LA BARCA QUE VOLÓ
«A la Reina Federica, que —estoy seguro-
sigue viviendo.»
Como la embarcación agotada y rota, me he dejado caer sobre la orilla de mis días.
Y mientras el agua de la melancolía llenaba hasta la última de mis cuadernas, he visto alejarse a los jóvenes veleros, proa al bien y al mal, con la fuerza que da el saberse esperado en la otra orilla.
Me he sentido morir.
Pero, ¿qué es en realidad la muerte? He preguntado a los viejos ángeles del fondo del océano de mi Espíritu. Y entre risas han respondido:
—Morir es vivir de nuevo. Alégrate, por tanto.
—Pero yo estoy viejo. ¿Cómo puedo vivir de nuevo? —les he respondido mientras mostraba las brechas de años sobre mi casco.
Los ángeles del Espíritu me han levantado sobre la espuma de mi propia oscuridad y, como en un sueño, me han remontado a ese otro océano, también azul, al que llaman cielo.
Y he visto, allá abajo, aquellos briosos veleros, navegando con esfuerzo, pesadamente.
No he comprendido cómo yo, vieja lancha de los siete mares de la Vida, podía surcar el aire, como si de un octavo océano se tratase.
Los ángeles, una vez soltadas las amarras de esta nueva y extraña singladura, se alejaron de mí, sonriendo. Fue entonces cuando me vi proa a una luz mil veces más intensa que todos los faros.

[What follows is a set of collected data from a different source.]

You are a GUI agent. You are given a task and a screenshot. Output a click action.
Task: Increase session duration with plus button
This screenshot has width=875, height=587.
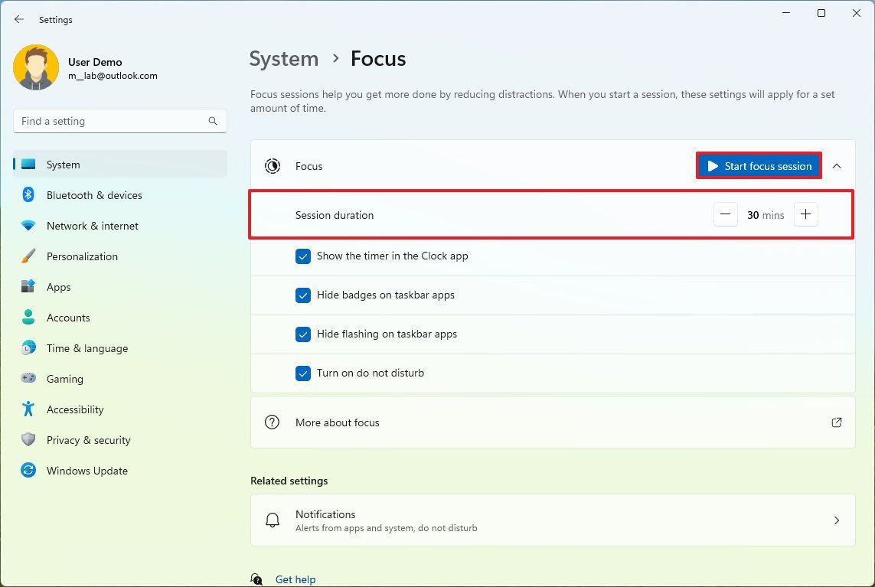point(805,214)
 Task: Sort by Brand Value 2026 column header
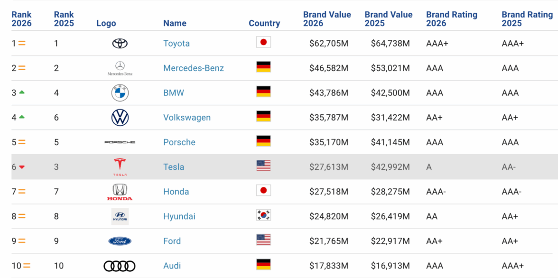327,19
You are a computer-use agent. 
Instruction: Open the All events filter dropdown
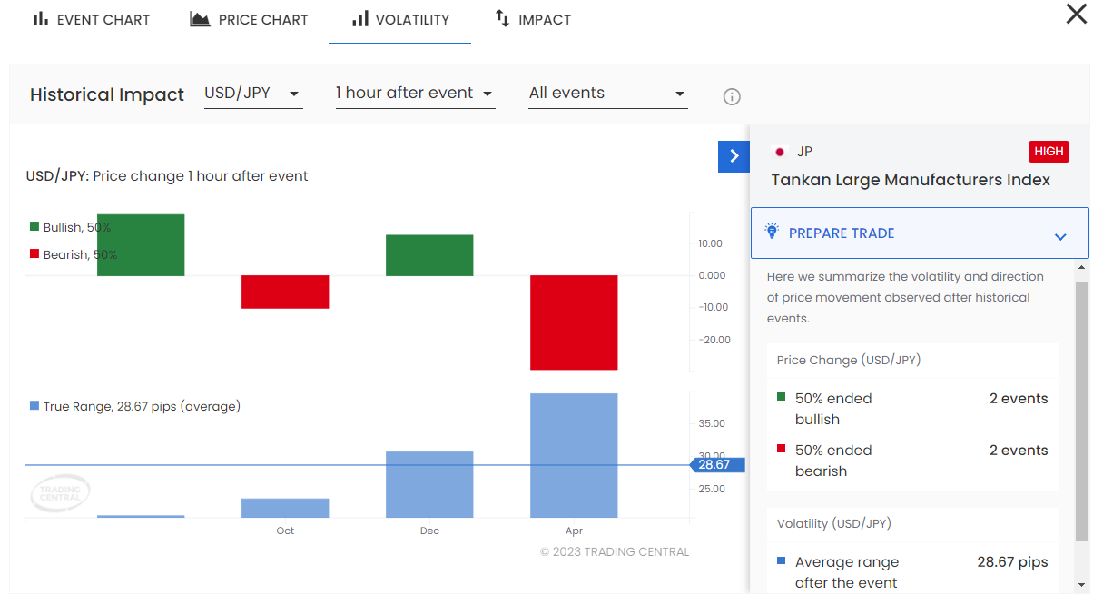(x=607, y=94)
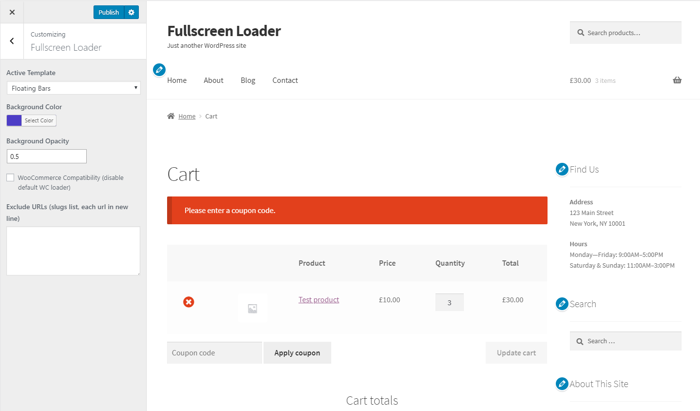
Task: Close the customizer with the X button
Action: (x=12, y=12)
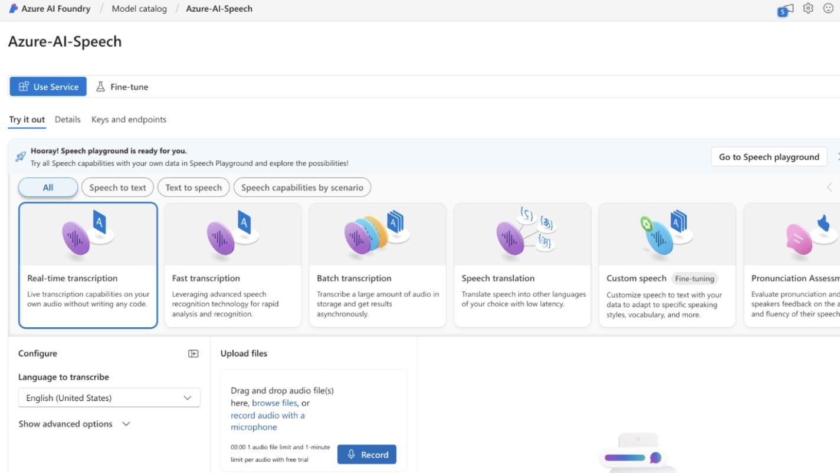Open the notifications megaphone icon
The height and width of the screenshot is (473, 840).
[785, 9]
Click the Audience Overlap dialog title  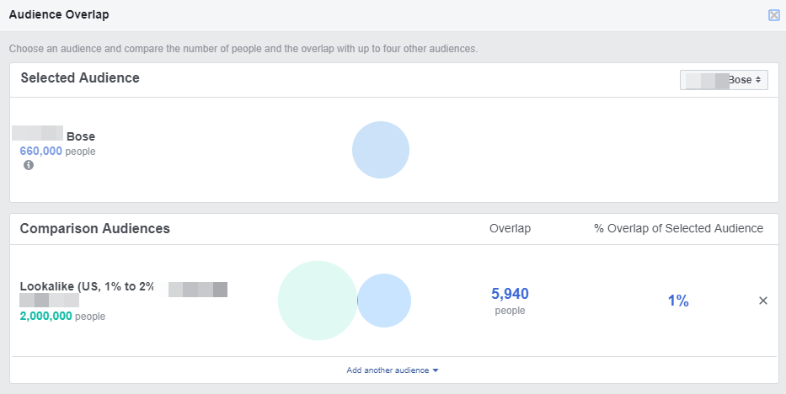click(x=59, y=15)
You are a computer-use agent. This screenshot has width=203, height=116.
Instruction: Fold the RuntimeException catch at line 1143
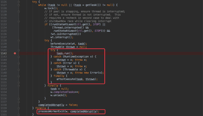19,57
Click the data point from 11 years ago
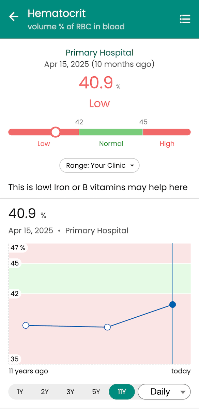The image size is (199, 409). pos(26,325)
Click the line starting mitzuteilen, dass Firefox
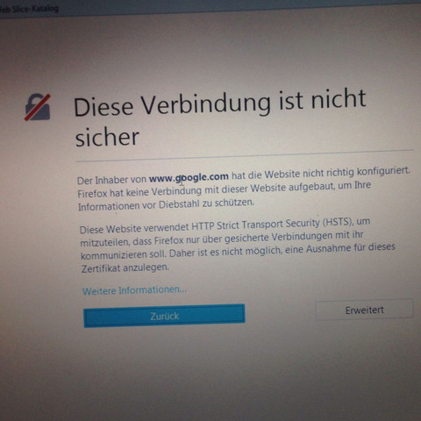Viewport: 421px width, 421px height. point(222,239)
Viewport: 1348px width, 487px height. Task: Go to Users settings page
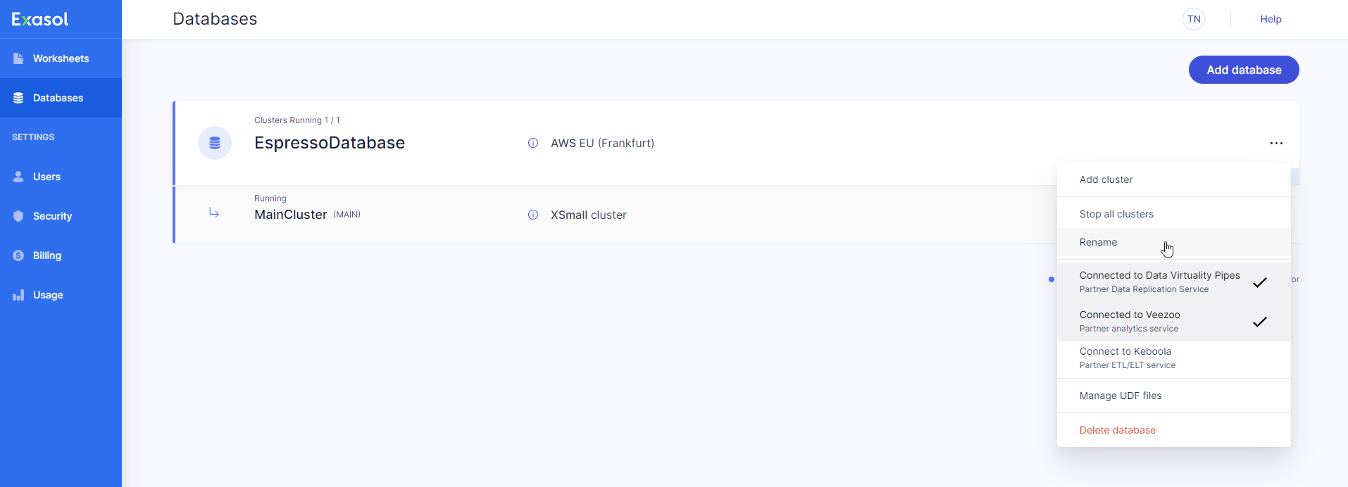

Pero no eran velas lo que me impulsaba, sino alas.
Supe entonces que mi viejo casco había sido milagrosamente calafateado por el Gran Contramaestre y que su lustre y gallardía eran sólo comparables a otros buques que, como yo, navegaban ya por las corrientes de la otra vida.
Y comprendí entonces que morir es vivir de nuevo.